"""

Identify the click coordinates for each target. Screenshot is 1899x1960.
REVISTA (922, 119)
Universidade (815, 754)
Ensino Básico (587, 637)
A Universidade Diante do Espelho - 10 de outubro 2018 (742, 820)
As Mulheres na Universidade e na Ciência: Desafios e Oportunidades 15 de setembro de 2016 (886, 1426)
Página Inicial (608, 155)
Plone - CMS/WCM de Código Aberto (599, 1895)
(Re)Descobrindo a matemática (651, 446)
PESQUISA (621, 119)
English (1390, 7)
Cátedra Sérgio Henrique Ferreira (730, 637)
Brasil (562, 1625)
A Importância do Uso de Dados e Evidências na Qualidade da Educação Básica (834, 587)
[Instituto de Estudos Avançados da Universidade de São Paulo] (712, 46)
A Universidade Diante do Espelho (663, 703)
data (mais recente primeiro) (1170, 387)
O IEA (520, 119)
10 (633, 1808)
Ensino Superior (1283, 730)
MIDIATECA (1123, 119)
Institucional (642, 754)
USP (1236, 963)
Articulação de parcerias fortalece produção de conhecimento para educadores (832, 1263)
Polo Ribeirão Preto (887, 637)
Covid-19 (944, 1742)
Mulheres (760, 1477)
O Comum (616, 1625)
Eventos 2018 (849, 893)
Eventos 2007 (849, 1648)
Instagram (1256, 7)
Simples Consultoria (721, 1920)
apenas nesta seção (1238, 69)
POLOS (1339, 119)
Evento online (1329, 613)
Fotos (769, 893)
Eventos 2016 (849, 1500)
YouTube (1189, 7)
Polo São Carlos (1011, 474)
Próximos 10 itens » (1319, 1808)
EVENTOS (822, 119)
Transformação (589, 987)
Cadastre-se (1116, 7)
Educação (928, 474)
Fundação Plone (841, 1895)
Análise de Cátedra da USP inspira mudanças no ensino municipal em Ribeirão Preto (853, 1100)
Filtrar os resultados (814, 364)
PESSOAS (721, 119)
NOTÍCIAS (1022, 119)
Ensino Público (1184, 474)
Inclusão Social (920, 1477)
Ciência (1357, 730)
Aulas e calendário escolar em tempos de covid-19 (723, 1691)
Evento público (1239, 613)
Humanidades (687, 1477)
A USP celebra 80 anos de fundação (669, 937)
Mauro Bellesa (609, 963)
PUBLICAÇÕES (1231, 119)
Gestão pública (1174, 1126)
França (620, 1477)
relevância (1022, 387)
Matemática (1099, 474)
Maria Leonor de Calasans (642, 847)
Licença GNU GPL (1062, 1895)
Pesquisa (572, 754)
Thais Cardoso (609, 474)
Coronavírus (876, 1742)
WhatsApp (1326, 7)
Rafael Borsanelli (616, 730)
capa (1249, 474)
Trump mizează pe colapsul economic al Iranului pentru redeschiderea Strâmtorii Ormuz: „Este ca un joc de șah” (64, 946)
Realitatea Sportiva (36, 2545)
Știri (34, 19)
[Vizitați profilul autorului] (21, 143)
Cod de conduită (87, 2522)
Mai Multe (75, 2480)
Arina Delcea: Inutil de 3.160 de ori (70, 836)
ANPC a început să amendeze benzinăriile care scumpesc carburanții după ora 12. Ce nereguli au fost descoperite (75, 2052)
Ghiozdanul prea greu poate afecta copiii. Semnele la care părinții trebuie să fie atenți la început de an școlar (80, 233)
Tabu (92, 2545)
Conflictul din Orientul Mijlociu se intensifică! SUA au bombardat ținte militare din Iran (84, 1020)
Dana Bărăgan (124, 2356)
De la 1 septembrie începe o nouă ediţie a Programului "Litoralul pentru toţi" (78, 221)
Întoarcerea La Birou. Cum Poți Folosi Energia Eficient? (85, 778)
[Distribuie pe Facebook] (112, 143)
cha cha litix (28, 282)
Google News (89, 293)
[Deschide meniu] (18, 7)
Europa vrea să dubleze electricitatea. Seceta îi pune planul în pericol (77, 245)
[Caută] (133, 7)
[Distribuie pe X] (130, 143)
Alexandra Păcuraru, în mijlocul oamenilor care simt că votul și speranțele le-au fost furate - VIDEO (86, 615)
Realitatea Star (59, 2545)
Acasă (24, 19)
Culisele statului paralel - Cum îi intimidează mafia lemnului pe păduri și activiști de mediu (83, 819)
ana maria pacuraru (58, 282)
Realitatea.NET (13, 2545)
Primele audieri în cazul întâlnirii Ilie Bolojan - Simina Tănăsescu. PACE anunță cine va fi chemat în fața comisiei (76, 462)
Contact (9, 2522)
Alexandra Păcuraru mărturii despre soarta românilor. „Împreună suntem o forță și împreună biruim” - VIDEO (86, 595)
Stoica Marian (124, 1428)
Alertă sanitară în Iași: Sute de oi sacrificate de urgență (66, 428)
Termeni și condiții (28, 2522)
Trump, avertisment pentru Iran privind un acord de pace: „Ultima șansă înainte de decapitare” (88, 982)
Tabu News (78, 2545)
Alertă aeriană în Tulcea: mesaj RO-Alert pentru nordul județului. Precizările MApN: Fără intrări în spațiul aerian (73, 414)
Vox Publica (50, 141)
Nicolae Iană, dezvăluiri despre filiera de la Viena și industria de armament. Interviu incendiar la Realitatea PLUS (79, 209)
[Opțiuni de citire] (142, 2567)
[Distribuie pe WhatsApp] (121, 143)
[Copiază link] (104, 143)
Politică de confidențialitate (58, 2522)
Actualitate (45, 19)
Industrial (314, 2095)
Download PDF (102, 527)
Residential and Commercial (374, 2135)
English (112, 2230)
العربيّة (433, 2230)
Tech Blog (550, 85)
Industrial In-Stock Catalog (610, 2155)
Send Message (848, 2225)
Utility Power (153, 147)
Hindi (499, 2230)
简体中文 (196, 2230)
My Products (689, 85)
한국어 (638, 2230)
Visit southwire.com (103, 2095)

"""

WHAT YOU NEED TO DO — Restate the material above exactly, leaving nothing out.

OUTPUT FOR THIS EXERCISE —
Identify the click coordinates for each target. Screenshot is 1899x1960.
REVISTA (922, 119)
Universidade (815, 754)
Ensino Básico (587, 637)
A Universidade Diante do Espelho - 10 de outubro 2018 (742, 820)
As Mulheres na Universidade e na Ciência: Desafios e Oportunidades 15 de setembro de 2016 (886, 1426)
Página Inicial (608, 155)
Plone - CMS/WCM de Código Aberto (599, 1895)
(Re)Descobrindo a matemática (651, 446)
PESQUISA (621, 119)
English (1390, 7)
Cátedra Sérgio Henrique Ferreira (730, 637)
Brasil (562, 1625)
A Importância do Uso de Dados e Evidências na Qualidade da Educação Básica (834, 587)
[Instituto de Estudos Avançados da Universidade de São Paulo] (712, 46)
A Universidade Diante do Espelho (663, 703)
data (mais recente primeiro) (1170, 387)
O IEA (520, 119)
10 (633, 1808)
Ensino Superior (1283, 730)
MIDIATECA (1123, 119)
Institucional (642, 754)
USP (1236, 963)
Articulação de parcerias fortalece produção de conhecimento para educadores (832, 1263)
Polo Ribeirão Preto (887, 637)
Covid-19 (944, 1742)
Mulheres (760, 1477)
O Comum (616, 1625)
Eventos 2018 (849, 893)
Eventos 2007 (849, 1648)
Instagram (1256, 7)
Simples Consultoria (721, 1920)
apenas nesta seção (1238, 69)
POLOS (1339, 119)
Evento online (1329, 613)
Fotos (769, 893)
Eventos 2016 (849, 1500)
YouTube (1189, 7)
Polo São Carlos (1011, 474)
Próximos 10 itens » (1319, 1808)
EVENTOS (822, 119)
Transformação (589, 987)
Cadastre-se (1116, 7)
Educação (928, 474)
Fundação Plone (841, 1895)
Análise de Cátedra da USP inspira mudanças no ensino municipal em Ribeirão Preto (853, 1100)
Filtrar os resultados (814, 364)
PESSOAS (721, 119)
NOTÍCIAS (1022, 119)
Ensino Público (1184, 474)
Inclusão Social (920, 1477)
Ciência (1357, 730)
Aulas e calendário escolar em tempos de covid-19 (723, 1691)
Evento público (1239, 613)
Humanidades (687, 1477)
A USP celebra 80 anos de fundação (669, 937)
Mauro Bellesa (609, 963)
PUBLICAÇÕES (1231, 119)
Gestão pública (1174, 1126)
França (620, 1477)
relevância (1022, 387)
Matemática (1099, 474)
Maria Leonor de Calasans (642, 847)
Licença GNU GPL (1062, 1895)
Pesquisa (572, 754)
Thais Cardoso (609, 474)
Coronavírus (876, 1742)
WhatsApp (1326, 7)
Rafael Borsanelli (616, 730)
capa (1249, 474)
Trump mizează pe colapsul economic al Iranului pentru redeschiderea Strâmtorii Ormuz: „Este ca un joc de șah” (64, 946)
Realitatea Sportiva (36, 2545)
Știri (34, 19)
[Vizitați profilul autorului] (21, 143)
Cod de conduită (87, 2522)
Mai Multe (75, 2480)
Arina Delcea: Inutil de 3.160 de ori (70, 836)
ANPC a început să amendeze benzinăriile care scumpesc carburanții după ora 12. Ce nereguli au fost descoperite (75, 2052)
Ghiozdanul prea greu poate afecta copiii. Semnele la care părinții trebuie să fie atenți la început de an școlar (80, 233)
Tabu (92, 2545)
Conflictul din Orientul Mijlociu se intensifică! SUA au bombardat ținte militare din Iran (84, 1020)
Dana Bărăgan (124, 2356)
De la 1 septembrie începe o nouă ediţie a Programului "Litoralul pentru toţi" (78, 221)
Întoarcerea La Birou. Cum Poți Folosi Energia Eficient? (85, 778)
[Distribuie pe Facebook] (112, 143)
cha cha litix (28, 282)
Google News (89, 293)
[Deschide meniu] (18, 7)
Europa vrea să dubleze electricitatea. Seceta îi pune planul în pericol (77, 245)
[Caută] (133, 7)
[Distribuie pe X] (130, 143)
Alexandra Păcuraru, în mijlocul oamenilor care simt că votul și speranțele le-au fost furate - VIDEO (86, 615)
Realitatea Star (59, 2545)
Acasă (24, 19)
Culisele statului paralel - Cum îi intimidează mafia lemnului pe păduri și activiști de mediu (83, 819)
ana maria pacuraru (58, 282)
Realitatea.NET (13, 2545)
Primele audieri în cazul întâlnirii Ilie Bolojan - Simina Tănăsescu. PACE anunță cine va fi chemat în fața comisiei (76, 462)
Contact (9, 2522)
Alexandra Păcuraru mărturii despre soarta românilor. „Împreună suntem o forță și împreună biruim” - VIDEO (86, 595)
Stoica Marian (124, 1428)
Alertă sanitară în Iași: Sute de oi sacrificate de urgență (66, 428)
Termeni și condiții (28, 2522)
Trump, avertisment pentru Iran privind un acord de pace: „Ultima șansă înainte de decapitare” (88, 982)
Tabu News (78, 2545)
Alertă aeriană în Tulcea: mesaj RO-Alert pentru nordul județului. Precizările MApN: Fără intrări în spațiul aerian (73, 414)
Vox Publica (50, 141)
Nicolae Iană, dezvăluiri despre filiera de la Viena și industria de armament. Interviu incendiar la Realitatea PLUS (79, 209)
[Opțiuni de citire] (142, 2567)
[Distribuie pe WhatsApp] (121, 143)
[Copiază link] (104, 143)
Politică de confidențialitate (58, 2522)
Actualitate (45, 19)
Industrial (314, 2095)
Download PDF (102, 527)
Residential and Commercial (374, 2135)
English (112, 2230)
العربيّة (433, 2230)
Tech Blog (550, 85)
Industrial In-Stock Catalog (610, 2155)
Send Message (848, 2225)
Utility Power (153, 147)
Hindi (499, 2230)
简体中文 (196, 2230)
My Products (689, 85)
한국어 (638, 2230)
Visit southwire.com (103, 2095)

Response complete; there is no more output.